La psicología mal descubrirá qué ocultos mecanismos se disparan en la mente del comensal que se planta ante un huevo frito; qué clase de erotismo esconde su corazón ambarino que nos hace gozar cuando, blandiendo una cruel moya de pan, emulamos a un audaz Ulises frente a un Polifemo indefenso, arrebatándole el único ojo de su cara redonda y pálida -quizá de terror- con un sadismo implacable. Tal vez, otros manjares más sofisticados, se nos antojen pura ambrosía, el alimento de los inmortales; aunque, para ser dioses, nos falta algo más que divinidad. Nosotros, mundanos consumidores de huevos fritos, somos, si acaso, mediocres aspirantes al trono de la perdida herencia del edén; heraldos de la locura cotidiana; guerreros de una lucha vana contra el destino; desnudos personajes del Jardín de la Delicias; lobos acechantes en jungla de la existencia.

Mas el huevo frito es humilde y en él nos reconocemos como en espejo de servidumbre. Ante él, somos más nosotros mismos, nos despojamos de la banal petulancia, del inmerecido equipaje olímpico y nos miramos cara a cara, de tú a tú, no como depredador y víctima, sino como pecador y redentor en una teodicea poco solemne, de andar por casa, pero, tan singularmente enjundiosa, que nos conduce desde la bestia, al ente racional que deberíamos ser para siempre jamás.

• _Tarea escrita A_: Resume en menos palabras el párrafo del texto sobre el huevo frito que comienza con "Mas el huevo frito es humilde", conservando sus ideas principales.
• _Tarea escrita B_: Reproduce sin ningún cambio el pasaje del texto sobre el huevo frito que empieza con las palabras que contienen "La psicología mal" y termina con "de la existencia.".
Las líneas no intervienen en absoluto en esto.

• _Datos recopilados_:
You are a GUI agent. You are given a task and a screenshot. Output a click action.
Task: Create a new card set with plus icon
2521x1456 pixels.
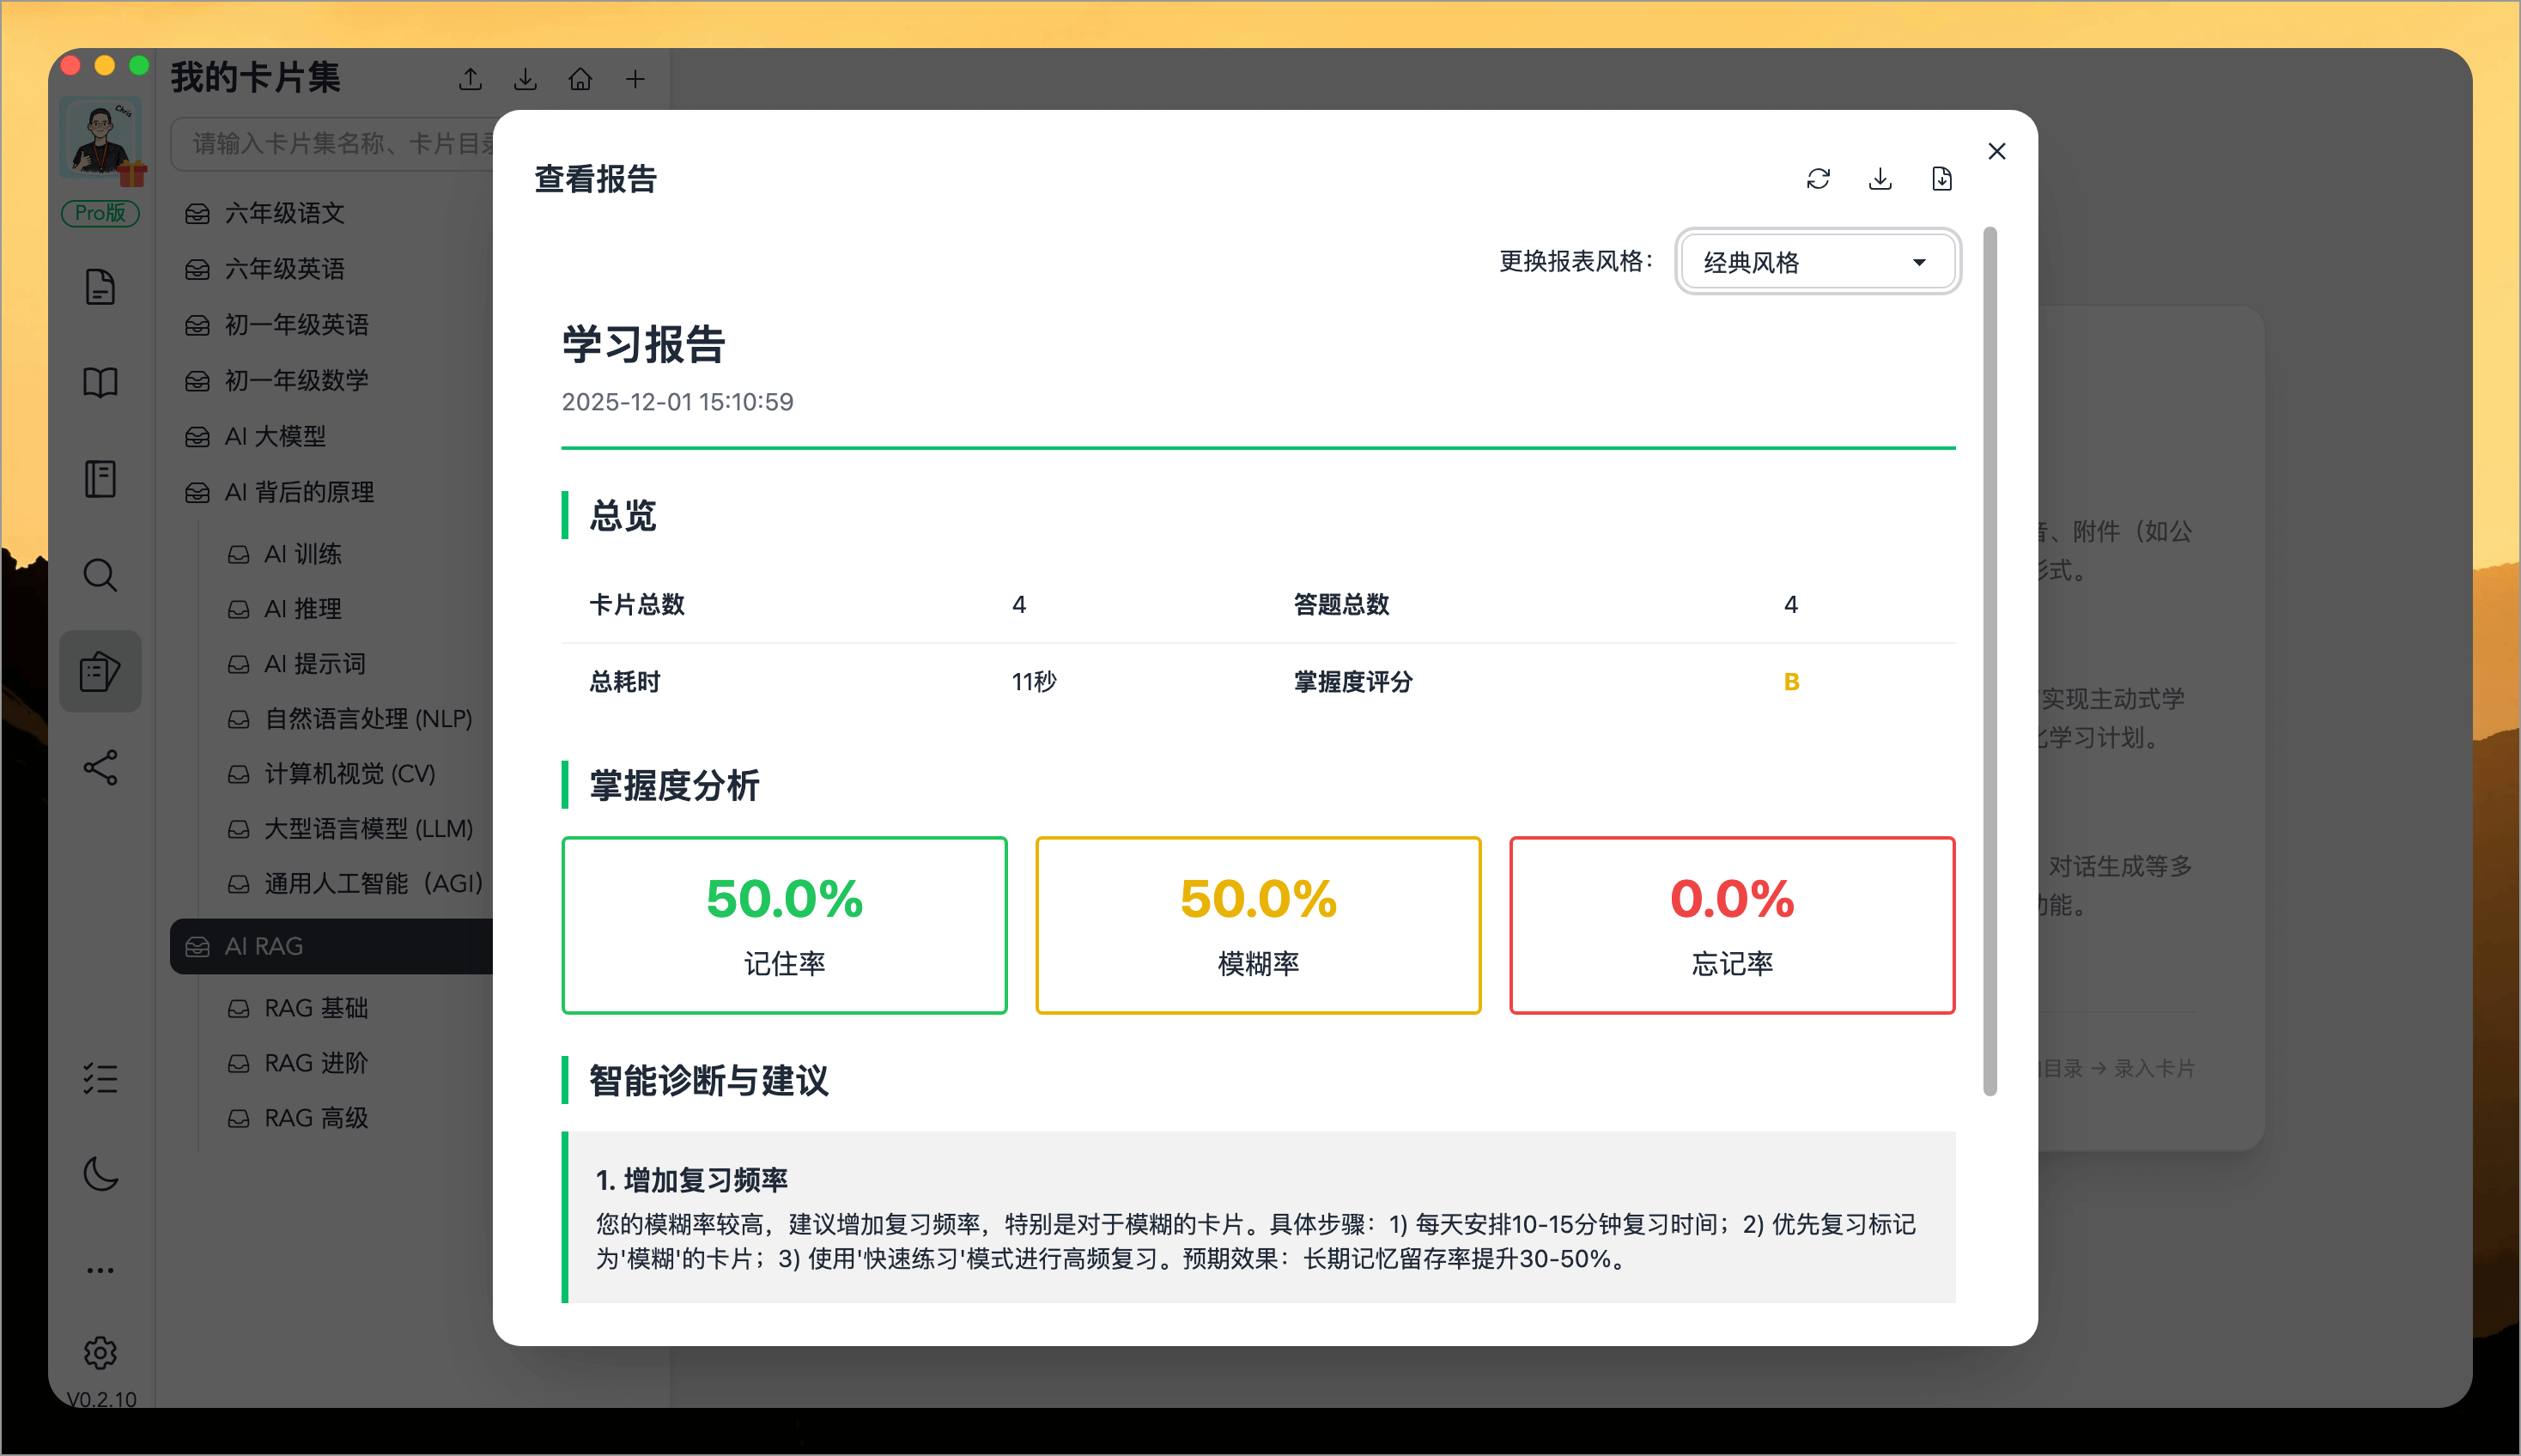coord(636,79)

• _Respuesta del ejercicio A_: El huevo frito es humilde, y en él nos reconocemos como en un espejo de servidumbre. Ante él abandonamos la petulancia y el inmerecido equipaje olímpico y nos miramos de igual a igual. No lo hacemos como depredador y víctima, sino como pecador y redentor, en una teodicea sencilla pero muy enjundiosa que nos lleva de la bestia al ser racional que deberíamos ser siempre.

• _Respuesta del ejercicio B_:
La psicología mal descubrirá qué ocultos mecanismos se disparan en la mente del comensal que se planta ante un huevo frito; qué clase de erotismo esconde su corazón ambarino que nos hace gozar cuando, blandiendo una cruel moya de pan, emulamos a un audaz Ulises frente a un Polifemo indefenso, arrebatándole el único ojo de su cara redonda y pálida -quizá de terror- con un sadismo implacable. Tal vez, otros manjares más sofisticados, se nos antojen pura ambrosía, el alimento de los inmortales; aunque, para ser dioses, nos falta algo más que divinidad. Nosotros, mundanos consumidores de huevos fritos, somos, si acaso, mediocres aspirantes al trono de la perdida herencia del edén; heraldos de la locura cotidiana; guerreros de una lucha vana contra el destino; desnudos personajes del Jardín de la Delicias; lobos acechantes en jungla de la existencia.